Saturday 13 September 2014

Ready For Love

"Are you ready for love?"

It was one of the questions I got asked during the recent interview for the Chilean documentary. I answered it positively, saying that, yes, I am open to experiencing love, even though I also know very well the hazards of exposing oneself in a relationship.

It's a funny question in many ways, though. First of all because it asks you about something undefinable: 'love'. Sure, you can just say that it's affection for someone, strongly enough that you'd want to spend the rest of your life with that person, but that just as well describes friendship. The difference would have to be the complete and total intertwining of your own life with that of another person, which brings us again back to the undefinable something called 'love'.

If love is supposed to be complete and utter infatuation (or milder variants thereof), then I would have to respond that no, I am most likely not even capable of such a thing. Not easily at least. Against the background of decades of loneliness, being an outcast, struggling for recognition, not to mention the sexual and physical abuse and the general harassment, I know that I have the fundamental issue of being unable to trust people in any way, form or shape. I hope that I can trust people, but I know that the average person will easily stab me in the back and forget about me. Or just forget about me without further ado.

I know that I am capable of caring about and for others, much as I took care of the girl I used to live together with for a number of months. Until it turned out that I had been utterly naive in ignoring my own misgivings and those of my mother. Months of physical and mental abuse culminated in me fleeing for my life and losing almost everything I owned.

How to trust people when so many have betrayed you? How do you know whether you can trust someone?

Then there's the whole dating process, i.e. the process of finding a partner (or mate, depending on your view).
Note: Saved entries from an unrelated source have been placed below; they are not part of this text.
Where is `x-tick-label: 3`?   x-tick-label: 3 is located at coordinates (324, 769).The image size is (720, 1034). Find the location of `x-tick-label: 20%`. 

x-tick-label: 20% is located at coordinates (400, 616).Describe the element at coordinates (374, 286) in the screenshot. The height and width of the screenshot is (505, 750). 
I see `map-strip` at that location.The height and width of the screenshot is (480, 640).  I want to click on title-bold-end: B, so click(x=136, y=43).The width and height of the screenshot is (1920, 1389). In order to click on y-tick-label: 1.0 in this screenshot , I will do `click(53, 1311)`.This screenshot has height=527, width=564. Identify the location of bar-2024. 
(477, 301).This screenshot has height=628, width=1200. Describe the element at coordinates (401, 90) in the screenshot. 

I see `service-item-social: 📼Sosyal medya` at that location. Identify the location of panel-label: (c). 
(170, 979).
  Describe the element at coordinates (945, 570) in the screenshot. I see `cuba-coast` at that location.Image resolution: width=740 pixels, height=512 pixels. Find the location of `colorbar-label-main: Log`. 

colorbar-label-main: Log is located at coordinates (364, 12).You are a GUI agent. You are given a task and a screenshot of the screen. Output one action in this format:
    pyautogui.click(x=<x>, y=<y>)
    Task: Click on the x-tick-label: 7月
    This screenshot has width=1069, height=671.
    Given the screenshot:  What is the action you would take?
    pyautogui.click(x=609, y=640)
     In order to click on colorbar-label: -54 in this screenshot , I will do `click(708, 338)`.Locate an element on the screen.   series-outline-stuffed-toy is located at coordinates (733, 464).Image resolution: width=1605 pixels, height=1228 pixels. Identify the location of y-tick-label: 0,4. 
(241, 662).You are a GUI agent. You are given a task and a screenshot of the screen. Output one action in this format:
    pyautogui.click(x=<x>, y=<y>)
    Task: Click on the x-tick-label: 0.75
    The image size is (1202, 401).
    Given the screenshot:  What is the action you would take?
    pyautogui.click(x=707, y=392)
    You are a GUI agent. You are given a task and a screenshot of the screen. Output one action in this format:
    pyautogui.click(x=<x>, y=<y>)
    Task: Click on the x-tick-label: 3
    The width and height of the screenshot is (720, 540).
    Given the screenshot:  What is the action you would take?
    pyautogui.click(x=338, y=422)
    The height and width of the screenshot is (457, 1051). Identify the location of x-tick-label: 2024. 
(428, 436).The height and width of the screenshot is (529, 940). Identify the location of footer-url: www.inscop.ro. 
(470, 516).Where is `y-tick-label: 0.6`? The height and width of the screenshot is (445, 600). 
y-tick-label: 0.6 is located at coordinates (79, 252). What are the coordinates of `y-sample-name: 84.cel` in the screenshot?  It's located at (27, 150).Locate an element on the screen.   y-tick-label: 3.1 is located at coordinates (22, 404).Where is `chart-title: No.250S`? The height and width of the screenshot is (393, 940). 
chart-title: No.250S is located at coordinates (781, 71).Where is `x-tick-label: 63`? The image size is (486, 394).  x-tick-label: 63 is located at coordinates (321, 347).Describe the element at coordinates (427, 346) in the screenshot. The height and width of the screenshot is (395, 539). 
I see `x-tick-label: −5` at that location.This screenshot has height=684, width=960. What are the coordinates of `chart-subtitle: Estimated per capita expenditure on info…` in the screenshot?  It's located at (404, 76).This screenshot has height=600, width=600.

Generally people are guided by their genes there, with some involvement from their upbringing, spotting a mate, fussing about it, starting the whole awkward dating process, culminating in success or failure. For someone like me whose intellect tends to trump genetic programming, the only way to go about this is to provide a reasoning for why a particular individual would be a compatible partner. At least at this point.

My intellect has been this fortress against the evils of this world, becoming stronger and ever more effective with every strike against my emotional side. If my experiences with intimacy earlier this year are anything to judge by, then this transformation is almost complete already, as I really don't feel anything any more. I can feel my emotional side craving for love and a caring touch, but the forbidding walls erected by my mind in self-defence do not allow such dangerous excursions any more.

In the end it seems that I am not ready for love, yet also completely ready. It's a complete catch-22 as on one hand I crave nothing more than to spend my life with someone I care about more than anything in this world, while at the same time I know that these dark, forbidding defences after decades of trauma make such a thing a laughably tragic undertaking.

If I got medical help with my intersex condition, if I somehow managed to not feel threatened and panicked all the time, if my PTSD and DID didn't rule my life, then maybe, just maybe it could happen.

Truly a fool's errand, it seems.


Maya

2 comments:

Joshua S. Robinson said...

Rest assured there are those of us who will never forget you, Maya. Even though I only know you from reading your blog, you have had a profound effect on my life. You've opened my eyes to something I didn't even know existed, and given me a new insight into what it means to be unique. You reach out and help others, and you let us in by telling your story. Maybe it's not romance, but it's a kind of love. Maybe it's little comfort in light of all you've suffered, but this world is better because you're in it.

Elizabeth Donavan said...

Hello Maya,

I totally agree about being treated less than human. I have moved in with one friend who drained me financially and then kicked me out, and then I moved in with a female friend who I came out to about my intersexed condition, and at first things were OK, and then later she began the same patterns of emotional and financial abuse.

Yes, it makes it extremely difficult to trust others because of this. I am what I am, and I am not going back to binding my chest and wearing a sock in my pants. I am not male, and never have been completely. I am more female than male, and that is how I present myself.

As far as relationships go, I think it has to be between equals, as there is something to be said for shared experience. And the intersexed experience is something that most cannot even imagine. I am in my 50's now, and expect to die alone with perhaps my papers to remember me by. Do I expect a relationship? NO, I am free of that illusion. It is a cold comfort, but perhaps better than none at all.